• Olivier5
    6.2k
    ...add that last post to the list that suggests not paying attention to Frank in the future...)
    — Banno

    Wow.
    frank

    You are being cancelled because you believed your own senses, rather than what emperor Dennett told you to believe... How dared you? :-)
  • Olivier5
    6.2k
    I'm still not sure how you expect to point at something somewhere in a human interacting with their environment and say, "Right there! That's the quale."Srap Tasmaner

    Qualia are always plural (to me anyway, like data), and private so you cannot actually point at them. But you can perceive them.
  • Isaac
    10.3k
    Actually, that phrase: "something it is like to..." is what does violence to the language. It's a recent invention found almost only in philosophical discourse, and so is inherently fraught.Banno

    There's an excellent paper on this. Obviously Hacker's https://www.cambridge.org/core/journals/philosophy/article/is-there-anything-it-is-like-to-be-a-bat/EC6290746D630C343A661C8C0F4D8B8E, but that leaves the possibility of technical language, which is demolished in https://philpapers.org/rec/JONWII-4 .

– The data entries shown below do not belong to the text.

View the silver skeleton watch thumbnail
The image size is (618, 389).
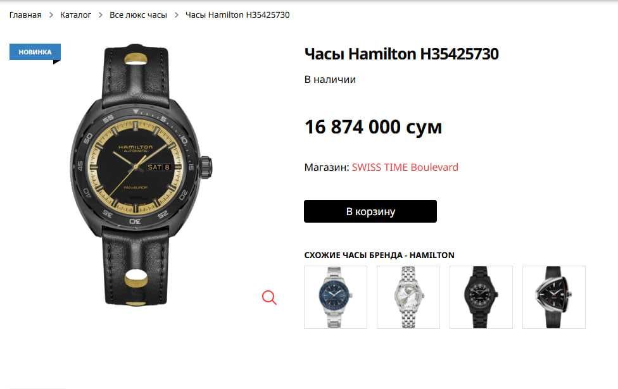[x=408, y=297]
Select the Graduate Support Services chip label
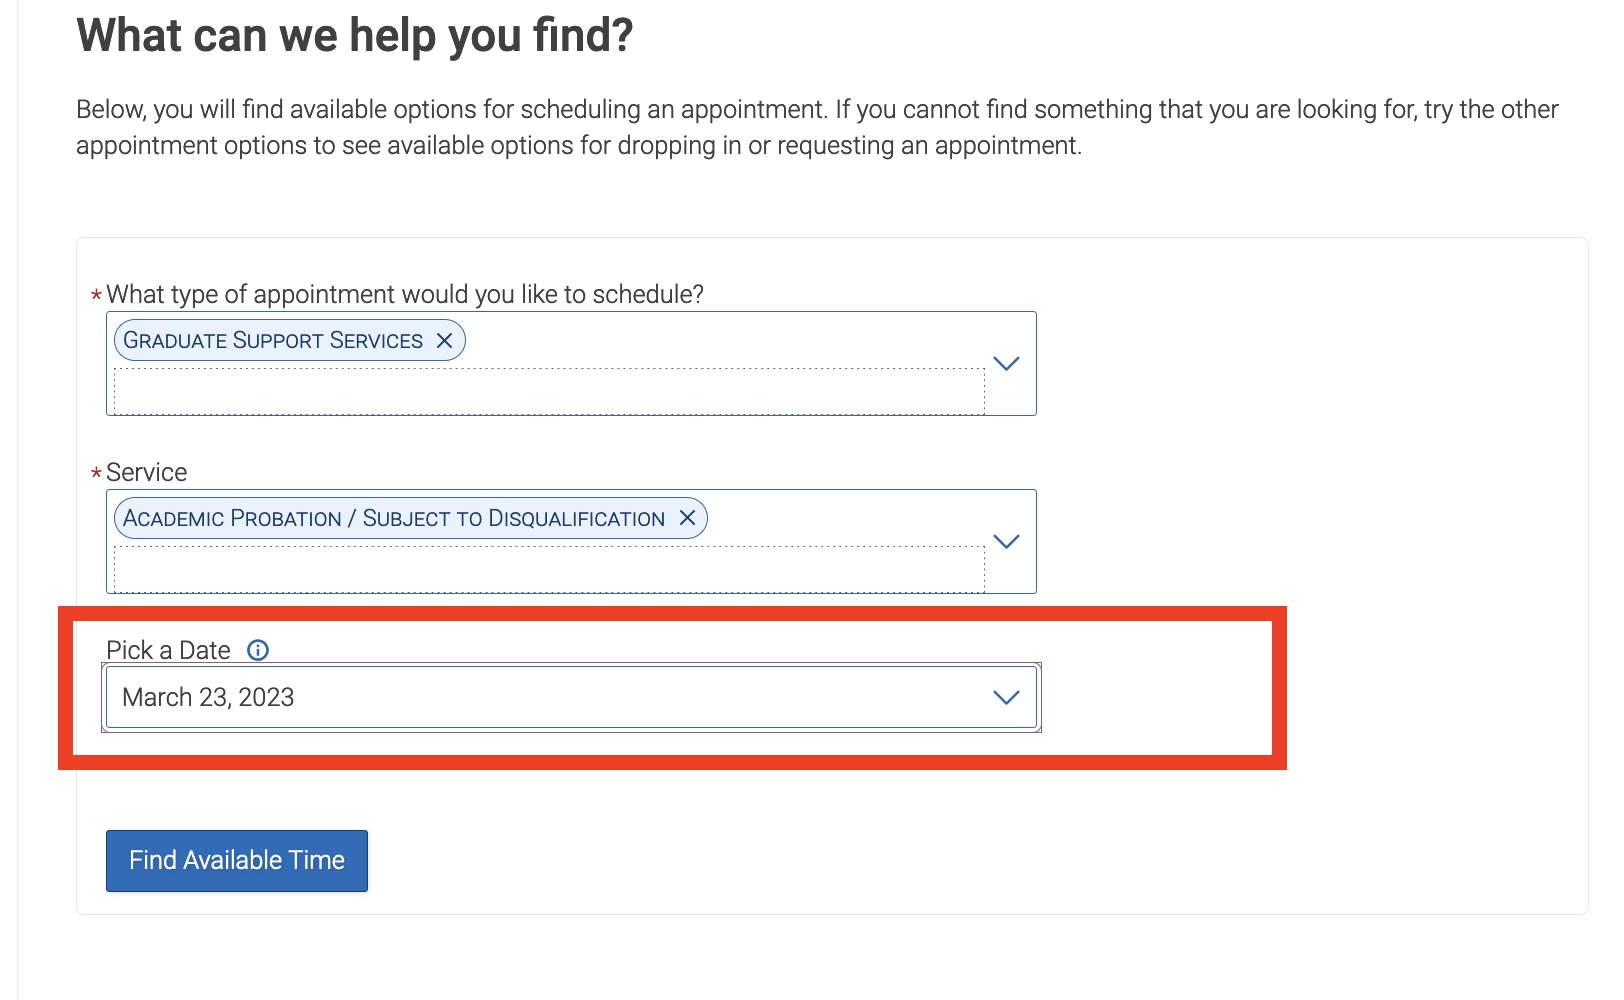 273,341
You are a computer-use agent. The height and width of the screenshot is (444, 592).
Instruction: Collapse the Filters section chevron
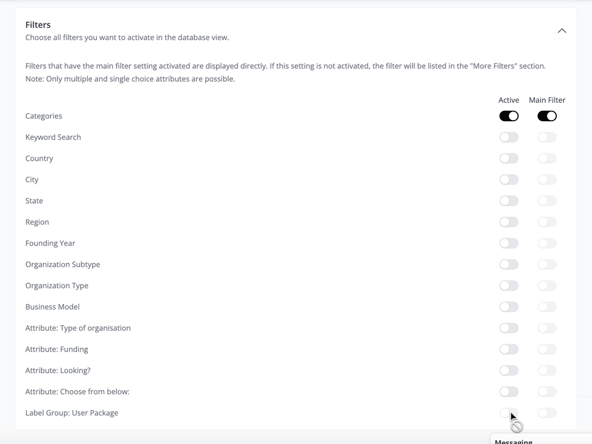(562, 31)
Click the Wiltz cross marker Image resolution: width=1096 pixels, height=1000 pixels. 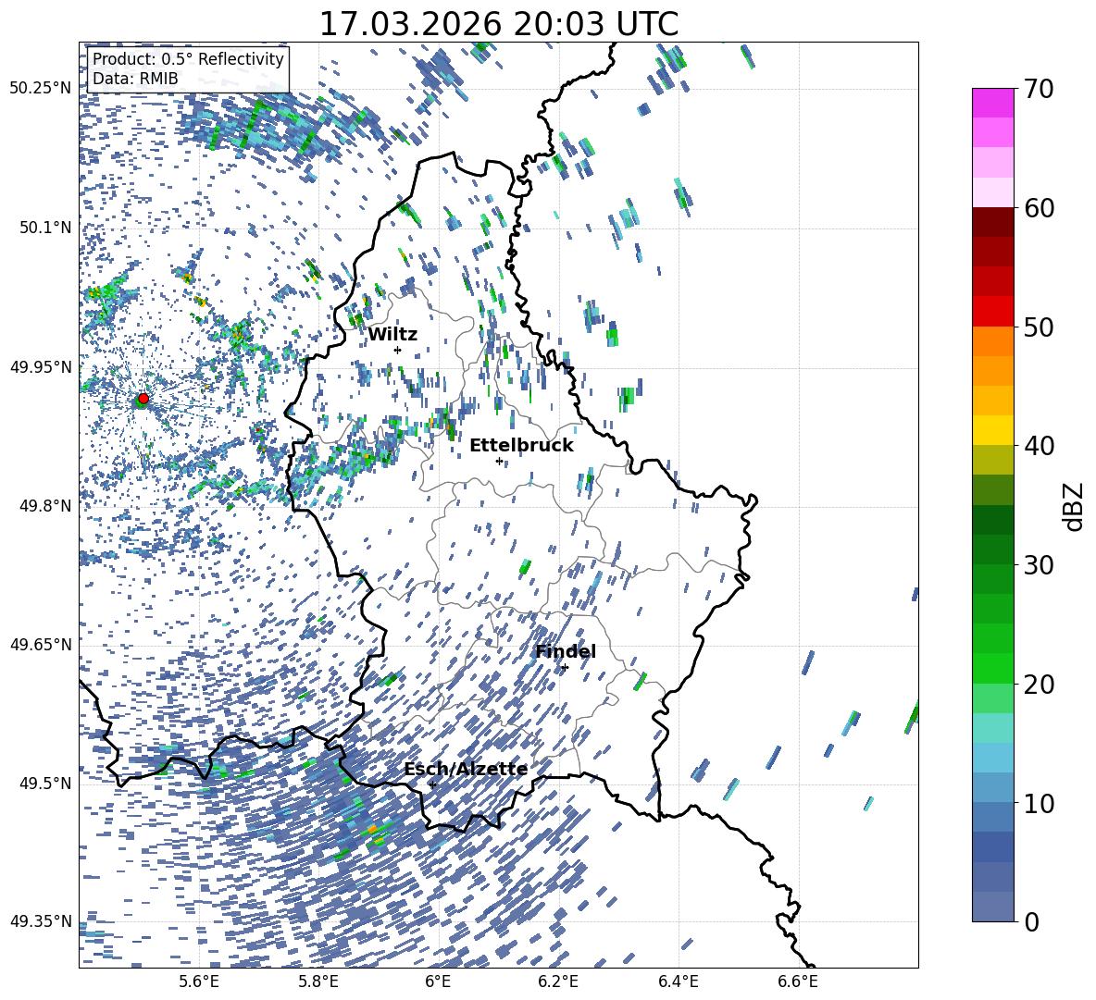click(397, 350)
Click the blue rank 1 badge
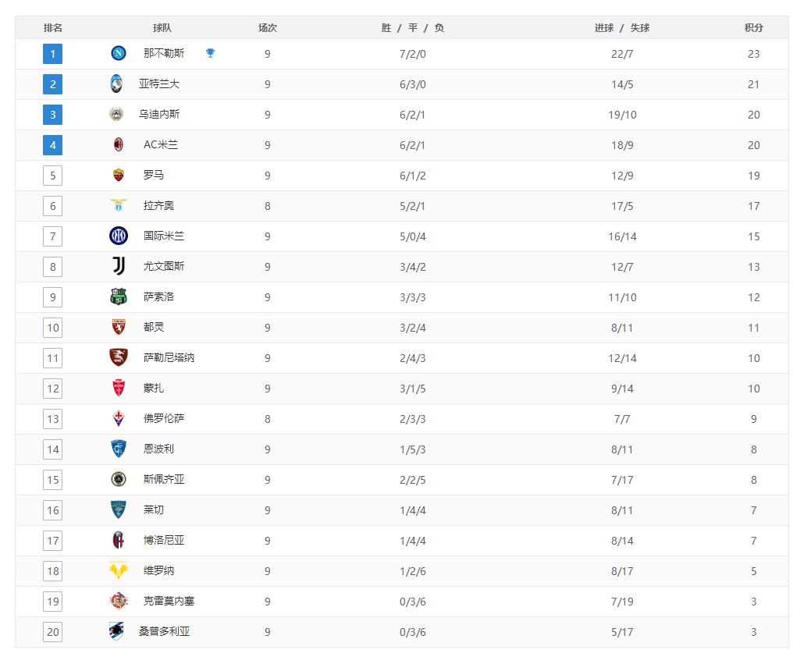 [53, 54]
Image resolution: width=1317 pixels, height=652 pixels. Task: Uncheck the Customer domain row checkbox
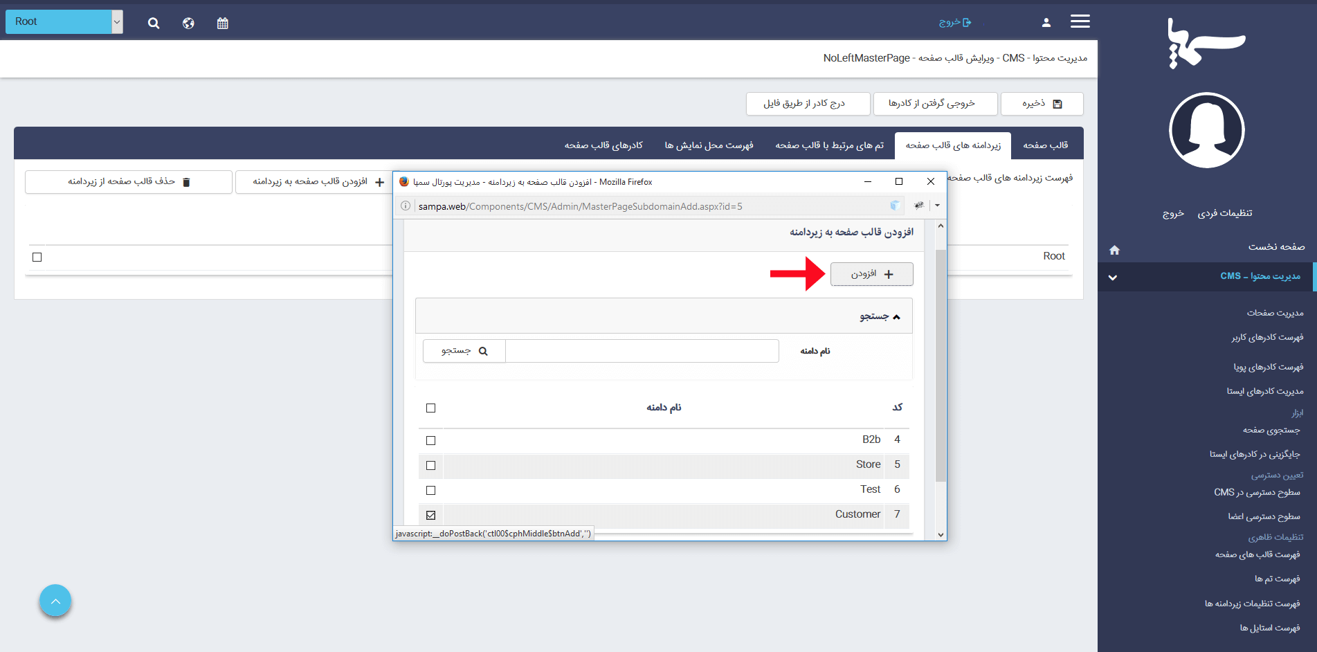[431, 515]
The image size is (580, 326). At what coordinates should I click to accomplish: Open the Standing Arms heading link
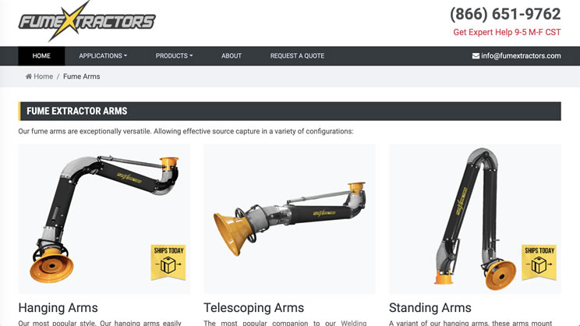(430, 307)
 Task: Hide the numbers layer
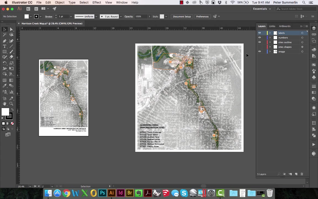click(259, 38)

    Worth a read for those that haven't already, the ideas there are germane to this discussion.
  • Olivier5
    6.2k
    What It's Like To Be An Italian

    ... would be an interesting topic for a philosophy book. I doubt it would bring more clarity than similar books about bats. There are quite a few Italians left, COVID notwithstanding, some 60 million of them, and supposedly their subjective experience varies at the individual level, and from one day to the next.

    But one thing it's like to be an Italian is to positively loathe other nations' coffee making and drinking behaviors, seen as nothing less than reprehensible, if not barbarian. An "americano" is explicitly a strange custom from a stranger's land; to drink a cappuccino after lunch is downright blasphemy; and people drinking machine coffee in a plastic cup deserve help.

    Likewise, I can't think of a good reason why bats can't have their moods and tastes and even perhaps their philosophies. Some of them may be nihilists for all we know. "I seriously doubt our representation of the world has any reality, ya kna? It's all an illusion, a trick based on sound reverberation."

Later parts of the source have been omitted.